Brothers considers his most memorable NBA assignment to be his Finals debut — Game 2 of the 2012 NBA Finals between the Miami Heat and the Oklahoma City Thunder. The Heat defeated the Thunder four games to one, with LeBron James winning his first NBA championship.

In a survey of NBA players, Brothers was voted as both the best and the second-least favorite referee in the league.

===Mid-Eastern Athletic Conference===
In September 2023, Brothers joined the Mid-Eastern Athletic Conference (MEAC) as Coordinator of Women's Basketball Officials, a role that expanded to cover men's basketball as well.

===Virginia Basketball Officials Association===
Brothers has served as commissioner of the Virginia Basketball Officials Association since at least 2017.

==Community work==
Brothers co-founded Still Hope Foundation, Inc. in 2007 alongside his then-wife Monica Brothers, named in honor of their late mothers — Dorothy Brothers and Marian Bonner, both of whom had been single mothers at points in their lives. The foundation seeks to assist single mothers in the Hampton Roads area of Virginia by providing quality resources and supportive relationships. Dorothy Brothers had been a Bank of America executive and a member of the Minority Business Hall of Fame and Museum before her death.

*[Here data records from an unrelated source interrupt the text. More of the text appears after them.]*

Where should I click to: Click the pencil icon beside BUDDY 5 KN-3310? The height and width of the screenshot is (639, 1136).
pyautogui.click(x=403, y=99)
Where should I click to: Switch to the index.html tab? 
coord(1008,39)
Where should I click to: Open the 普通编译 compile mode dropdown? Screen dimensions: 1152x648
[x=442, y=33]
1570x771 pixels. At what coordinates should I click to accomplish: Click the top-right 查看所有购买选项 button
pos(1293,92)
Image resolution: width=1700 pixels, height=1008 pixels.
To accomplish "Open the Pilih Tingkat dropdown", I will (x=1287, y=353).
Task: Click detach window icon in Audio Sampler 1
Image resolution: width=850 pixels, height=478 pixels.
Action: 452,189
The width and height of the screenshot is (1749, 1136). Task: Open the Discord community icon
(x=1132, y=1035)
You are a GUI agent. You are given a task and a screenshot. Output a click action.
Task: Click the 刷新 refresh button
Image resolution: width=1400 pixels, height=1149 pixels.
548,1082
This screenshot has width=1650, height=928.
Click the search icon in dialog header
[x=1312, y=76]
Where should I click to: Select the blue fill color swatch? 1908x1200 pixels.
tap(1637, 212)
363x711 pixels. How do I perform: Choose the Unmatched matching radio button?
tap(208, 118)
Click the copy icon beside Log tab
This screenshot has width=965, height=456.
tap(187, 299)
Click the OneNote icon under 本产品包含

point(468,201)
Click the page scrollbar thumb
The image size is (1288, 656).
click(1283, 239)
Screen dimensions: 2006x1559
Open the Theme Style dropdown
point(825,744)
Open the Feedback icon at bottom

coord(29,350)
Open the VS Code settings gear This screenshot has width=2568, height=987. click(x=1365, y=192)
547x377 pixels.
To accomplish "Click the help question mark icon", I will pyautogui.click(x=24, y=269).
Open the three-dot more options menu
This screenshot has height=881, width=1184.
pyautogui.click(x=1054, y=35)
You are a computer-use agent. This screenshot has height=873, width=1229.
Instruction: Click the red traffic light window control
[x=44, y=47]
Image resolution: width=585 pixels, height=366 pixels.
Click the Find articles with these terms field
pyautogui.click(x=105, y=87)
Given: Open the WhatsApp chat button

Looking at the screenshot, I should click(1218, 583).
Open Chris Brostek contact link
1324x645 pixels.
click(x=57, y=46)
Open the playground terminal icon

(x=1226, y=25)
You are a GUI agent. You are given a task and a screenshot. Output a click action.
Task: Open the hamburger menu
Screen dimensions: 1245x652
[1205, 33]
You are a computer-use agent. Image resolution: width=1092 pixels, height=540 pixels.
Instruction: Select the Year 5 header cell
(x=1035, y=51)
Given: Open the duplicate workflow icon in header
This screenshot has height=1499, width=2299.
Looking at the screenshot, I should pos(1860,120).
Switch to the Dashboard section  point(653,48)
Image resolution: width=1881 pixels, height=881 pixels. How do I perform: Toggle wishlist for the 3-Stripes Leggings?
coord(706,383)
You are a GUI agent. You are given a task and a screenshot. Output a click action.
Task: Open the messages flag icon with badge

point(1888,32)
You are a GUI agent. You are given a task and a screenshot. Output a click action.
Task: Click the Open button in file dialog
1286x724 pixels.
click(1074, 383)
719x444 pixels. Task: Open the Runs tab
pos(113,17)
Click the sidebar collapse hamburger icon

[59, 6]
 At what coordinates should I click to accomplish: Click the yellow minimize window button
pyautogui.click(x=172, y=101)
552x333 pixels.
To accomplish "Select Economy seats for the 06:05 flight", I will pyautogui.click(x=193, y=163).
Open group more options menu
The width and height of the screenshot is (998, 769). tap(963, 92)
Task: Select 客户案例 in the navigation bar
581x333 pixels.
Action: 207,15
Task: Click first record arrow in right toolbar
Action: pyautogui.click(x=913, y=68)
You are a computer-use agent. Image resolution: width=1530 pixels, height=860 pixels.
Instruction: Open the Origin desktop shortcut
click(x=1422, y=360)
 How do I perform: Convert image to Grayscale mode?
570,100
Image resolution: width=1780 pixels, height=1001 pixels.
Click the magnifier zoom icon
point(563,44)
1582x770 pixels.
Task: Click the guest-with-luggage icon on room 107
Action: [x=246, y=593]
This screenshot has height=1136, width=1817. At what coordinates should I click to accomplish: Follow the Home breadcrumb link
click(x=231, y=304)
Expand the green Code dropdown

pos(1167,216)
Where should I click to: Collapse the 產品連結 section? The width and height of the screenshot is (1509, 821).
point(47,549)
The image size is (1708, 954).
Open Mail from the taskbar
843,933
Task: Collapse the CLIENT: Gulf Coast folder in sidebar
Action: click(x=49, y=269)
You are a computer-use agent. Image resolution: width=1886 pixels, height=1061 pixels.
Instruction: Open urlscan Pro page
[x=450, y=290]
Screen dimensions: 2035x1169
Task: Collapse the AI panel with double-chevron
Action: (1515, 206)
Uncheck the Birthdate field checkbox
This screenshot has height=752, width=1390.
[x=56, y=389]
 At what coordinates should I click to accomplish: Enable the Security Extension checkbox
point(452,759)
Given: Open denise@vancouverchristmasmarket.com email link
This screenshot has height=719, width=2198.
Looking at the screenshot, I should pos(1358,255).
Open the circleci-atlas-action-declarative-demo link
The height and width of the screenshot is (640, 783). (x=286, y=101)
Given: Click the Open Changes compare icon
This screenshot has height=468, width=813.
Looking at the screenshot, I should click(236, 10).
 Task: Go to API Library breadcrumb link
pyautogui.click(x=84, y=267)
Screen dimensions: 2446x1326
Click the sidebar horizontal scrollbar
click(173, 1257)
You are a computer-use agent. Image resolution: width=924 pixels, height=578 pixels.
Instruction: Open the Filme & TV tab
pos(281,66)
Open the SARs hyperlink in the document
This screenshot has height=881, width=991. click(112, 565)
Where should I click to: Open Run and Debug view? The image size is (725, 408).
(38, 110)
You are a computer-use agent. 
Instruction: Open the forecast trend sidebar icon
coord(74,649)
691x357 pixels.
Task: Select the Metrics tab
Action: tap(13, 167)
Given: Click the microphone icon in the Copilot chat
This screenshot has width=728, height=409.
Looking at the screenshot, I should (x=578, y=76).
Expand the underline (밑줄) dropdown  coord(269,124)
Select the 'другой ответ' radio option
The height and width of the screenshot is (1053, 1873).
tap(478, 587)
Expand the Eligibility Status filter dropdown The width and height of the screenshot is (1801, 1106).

In 2015, Brothers founded Men for Hope, Inc., a nonprofit organization aimed at supporting men through financial literacy, education, and personal development, while partnering with organizations that serve women and their families. The organization also established Men for Hope University, an e-learning platform offering accredited college courses and community-related training.

Brothers established the Dorothy B. Brothers Endowment at Norfolk State University to assist students from single-parent households, and named the Dorothy B. Brothers Auditorium on Norfolk State's campus in his mother's memory.

Among civic awards Brothers has received are a 2012 Virginia Senate Joint Resolution commending him and Monica Brothers for establishing Still Hope Foundation; a 2013 Humanitarian Award from the Virginia Center for Inclusive Communities; 2013 and 2015 Martin Luther King Community Service Awards from the Urban League of Hampton Roads and Tidewater Community College respectively; a 2014 Men Who Empower Award from the YWCA of South Hampton Roads; and the 2014 Black Men Rock 2 Award from Tidewater Community College.

In 2023, Brothers was inducted into the Hampton Roads Hall of Fame alongside Michael Vick, Ryan Zimmerman, and Francena McCorory.

==Political aspirations==
In July 2025, Brothers announced that he was giving "serious consideration" to running for Mayor of the City of Norfolk, Virginia in the 2028 election.

==Personal life==
Brothers has six children. He is married to Kimberly J. Brothers.